Eye-Tracking Measures Provide a “Metrics of Readability”

enne_son's picture

At the link below is a study of the effects of intraword and interword spacing that uses eye-tracking techniques used to study eye-movements in reading and presents the eye-tracking measures as providing a “metrics of readability.” This is somewhat of a departure, since most studies using eye-tracking techniques use the eye-tracking measures to draw conclusions about processing mechanisms. And recently the authors, Timothy J Slattery and Keith Rayner, did a study on the influence of text legibility on eye movements during reading (specifically in relation to ClearType technology).

The shift in eye-movement studies to talking about readability is noteworthy in relation to the association, in typography and type design circles, of readability with “the ease with which the eye can absorb the message and move along the line” [J. Ben Lieberman, 1967].

According to the authors, their results indicate that the optimality of intra- and interword spacing is font specific; font designers are doing a relatively good job at selecting default intraword spacing values; an optimal amount of interword space will be a balancing act similar to finding an optimal amount of intraword space; and there is an interword versus intraword offsetting effect relating perhaps to the countervailing demands of parafoveal and foveal previewing / viewing, and the benefits to foveal processing of an effective parafoveal preview.

The authors also suspect that, [paraphrasing here] for the purpose of reading, words are more important objects than letters: words are the important processing unit for reading. They argue that [paraphrasing again] it is the properties of words and their recognition that influence eye movements during reading. “While successful letter perception is a necessary step in reading, the bottleneck in reading performance is with word recognition.” Associated with this there is a recognition that disruption of “the integrity of word units” is an issue with increasing intraletter spacing.

How would using eye-tracking measurements to provide a “metrics of readability” work? Probably more needs to be done to formalize this, but in their analysis Slattery and Rayner look at “global measures” and “target-word-dependant measures” to form a global picture of effects, that looks beyond significance scores to trends. Typophiles interested in pursuing this can buy or use their institutional access, if they have one to explore this by going to:
http://link.springer.com/content/pdf/10.3758/s13414-013-0463-8.pdf

“Effects of intraword and interword spacing on eye movements during reading: Exploring the optimal use of space in a line of text” Timothy J. Slattery, Keith Rayner. Attention, Perception, & Psychophysics, May 2013

Abstract
Two eye movement experiments investigated intraword spacing (the space between letters within words) and interword spacing (the space between words) to explore the influence these variables have on eye movement control during reading. Both variables are important factors in determining the optimal use of space in a line of text, and fonts differ widely in how they employ these spaces. Prior research suggests that the proximity of flanking letters influences the identification of a central letter via lateral inhibition or crowding. If so, decrements in intraword spacing may produce inhibition in word processing. Still other research suggests that increases in intraword spacing can disrupt the integrity of word units. In English, interword spacing has a large influence on word segmentation and is important for saccade target selection. The results indicate an interplay between intra- and interword spacing that influences a font’s readability. Additionally, these studies highlight the importance of word segmentation processes and have implications for the nature of lexical processing (serial vs. parallel).

hrant's picture

{To Follow}

Nick Shinn's picture

So, they have discovered that spacing (“selecting default spacing values”) is a part of typeface design.
Should one applaud or groan?

hrant's picture

Larson's answer might be revealing...

hhp

John Hudson's picture

Prior research suggests that the proximity of flanking letters influences the identification of a central letter via lateral inhibition or crowding. If so, decrements in intraword spacing may produce inhibition in word processing. Still other research suggests that increases in intraword spacing can disrupt the integrity of word units.

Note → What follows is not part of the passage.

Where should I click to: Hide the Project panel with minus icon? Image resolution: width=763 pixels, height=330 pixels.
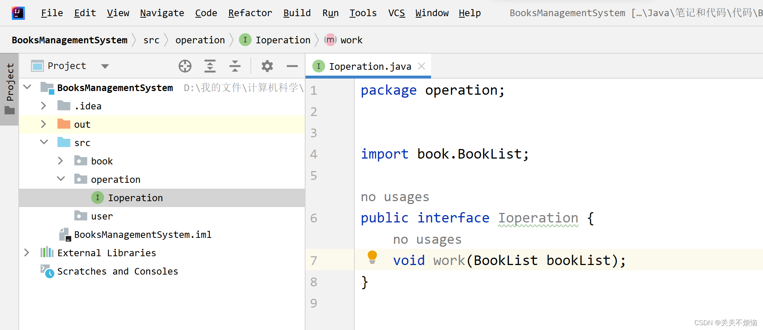point(292,66)
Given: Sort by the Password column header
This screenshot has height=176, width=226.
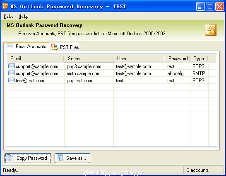Looking at the screenshot, I should tap(177, 59).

In other words, existing research suggests that there is a sweet spot for intraword spacing, which is wide enough to minimise the effects of crowding but not so wide as to disrupt the integrity of the word as a visual unit. That conclusion shouldn't be any kind of surprise to any type designer or typographer. What might be interesting is developing methods to experimentally quantify that sweet spot, and hence determine whether that sweet spot corresponds to conventional text spacing as practiced by type designers and typographers.

hrant's picture

experimentally quantify that sweet spot

Yes.
But you need a field scientists who's willing to give boumas a chance.

hhp

enne_son's picture

[Nick Shinn] So, they have discovered that spacing (“selecting default spacing values”) is a part of typeface design.

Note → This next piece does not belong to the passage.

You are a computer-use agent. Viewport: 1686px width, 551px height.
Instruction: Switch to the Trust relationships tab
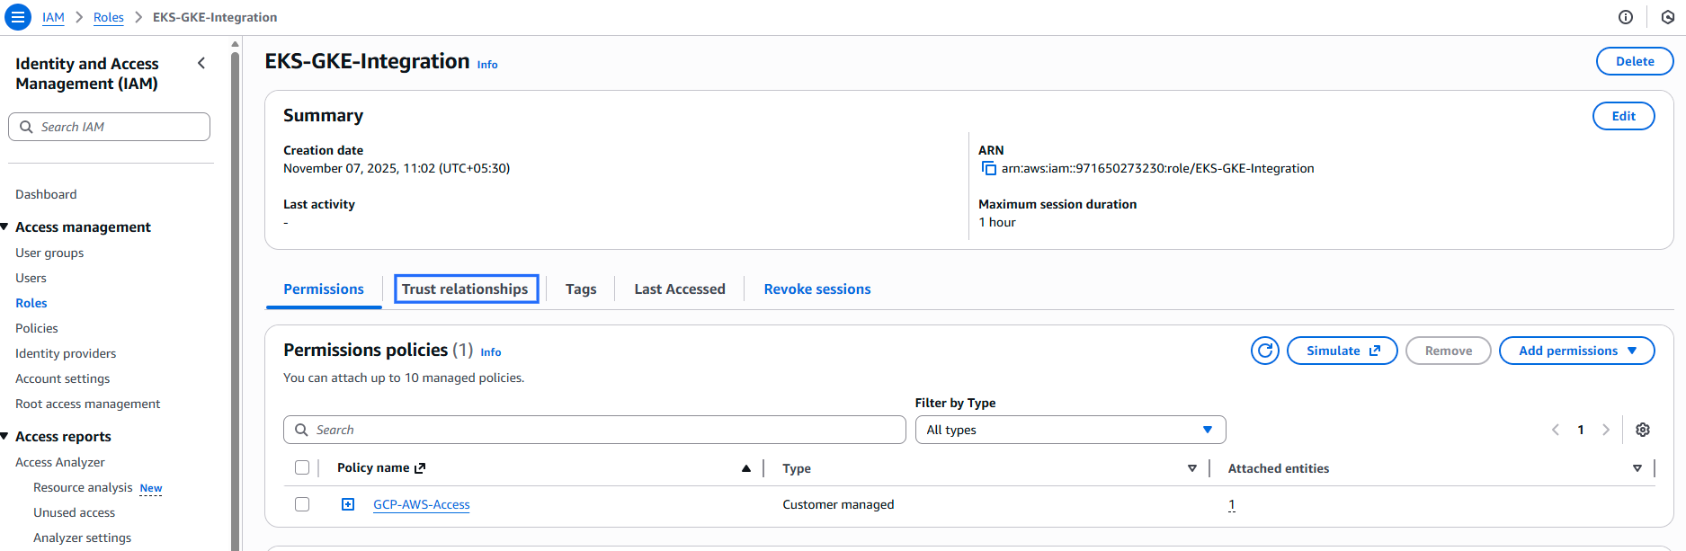click(x=465, y=289)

No, the discovery, if that’s what you want to call it, is that spacing influences a number of eye-tracking measures.

Sentences, like “They shouted at the driver who wildly cut them off” were used. In the first experiment 10-point Cambria and 10pt Times New Roman with Microsoft ClearType subpixel rendering were used. There were four levels of spacing: reduced by half a pixel, normal, increased by half a pixel, and increased by a full pixel.

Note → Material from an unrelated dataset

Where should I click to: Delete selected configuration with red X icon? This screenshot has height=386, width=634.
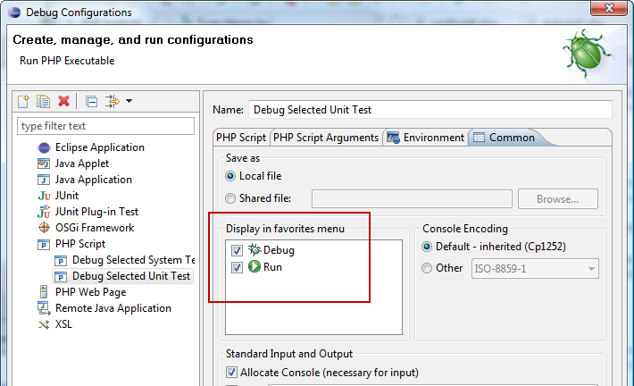[63, 101]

The global measures of sentence reading used were: mean fixation duration, number of fixations, total sentence reading time, and comprehension question accuracy. The “target-word-dependent measures” used were: first-fixation duration (the duration of the first fixation on the target word), gaze duration (the sum of all first-pass fixations on the target word), skipping rate, and the length of the critical saccade that landed on (or beyond) the target word. Of the target-word-dependent measures, the first fixation duration is interesting:
Spacing: –1/2 px normal +1/2 px +1 px
Cambria: 263 (7.7) 244 (7.9) 248 (8.7) 253 (6.5)
Times New Roman 261 (9.4) 255 (8.0) 236 (8.1) 246 (8.2)

For total sentence reading time (a global measure) there is this chart:
www.enneson.com/public_downloads/typophile/2013_slattery+rayner_chart.jpg
[insert image not working for me]

Not all the measures are equally informative, and some show complicating trends, but that’s why a ‘metric’ of readability has to be developed around them.

eliason's picture

In well functioning text types, interletter spacing should be bear a certain balanced relationship to "intraletter spacing" i.e. counterspaces. Changing the spacing of a given typeface is "breaking" that relationship, and makes me wonder whether the measured reading inefficiencies reflect that the adjusted spacing is not in the "sweet spot," or just this brokenness instead.

Would it make sense to test well-designed condensed and expanded cuts of a typeface family in place of altered regular fonts?

John Hudson's picture

Craig: In well functioning text types, interletter spacing should be bear a certain balanced relationship to "intraletter spacing" i.e. counterspaces.

That's a given for most typographers. But I believe in terms of empirical testing it would constitute only an hypothesis, i.e. something that has not yet been experimentally confirmed but on which one could base reasonable predictions that could then be tested with a well-designed experiment. Bill Berkson has taken the hypothesis one step further in suggesting a reason why it might be the case: mental alignment of features to a perceptual grid that is aided by regular arrangement of visual features, i.e. your 'certain balanced relationship'.

Nick Shinn's picture

This “metrics of readability” is just a tracking test of a couple fonts.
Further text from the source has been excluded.